===== Trecho da página

Se por um lado há a possibilidade de falhas por falta de materiais, também pode sofrer com o excesso de inventário. Cancelamentos de pedidos podem ocorrer a qualquer momento: atraso de entregas, problemas internos no cliente, variações de mercado ou conjuntura. Muitos fornecedores não aceitam cancelamentos dentro de uma determinada "janela", ou seja, visam proteger estoques já adquiridos, materiais em processamento ou acabados no estoque (FLEURY et al., 2000, p.181-183). Nos dias de hoje o que são exigidos prazos menores, lotes menores, flexibilidade e pontualidade, porém 100% de eficácia nas ações empreendidas nestes esforços raramente são atingidos, esta margem de erro representa os estoques em excesso. Segundo Fleury, o mundo real é aquele com incerteza. (FLEURY et al. 2000 p. 180)

==========

Instrução. Escreva a parte seguinte do trecho sobre excesso de estoques, dando sequência a partir da última frase. As linhas não têm nenhum papel nesta tarefa.

===== Linhas de dados

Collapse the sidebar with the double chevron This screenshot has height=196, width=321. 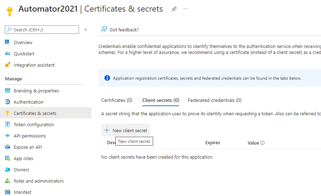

==========

Resposta ao problema.
Este delineamento serve de ponto de partida para explicar que a programação da produção (ou sequenciamento) baseia-se no que foi planejado e que se transforma na medida que as requisições são confirmadas, ou não, nos prazos e quantidades na negociação dos pedidos, principalmente para itens fora do prazo que os fornecedores especificam, além dos imprevistos ou mudanças da carteira do cliente de última hora. Este descompasso entre real e planejado deve ser minimizado para: empreender

O melhor método disponível para minimizar o tempo perdido, criar meios para melhor liberação de pedidos aos clientes, honrar as entregas, manter os processos e os estoques consistentes com os objetivos da empresa e com os dois itens anteriores (BOWERSOX e CLOSS, 2001, p. 229 e FLEURY et al., 2000, p. 183-184).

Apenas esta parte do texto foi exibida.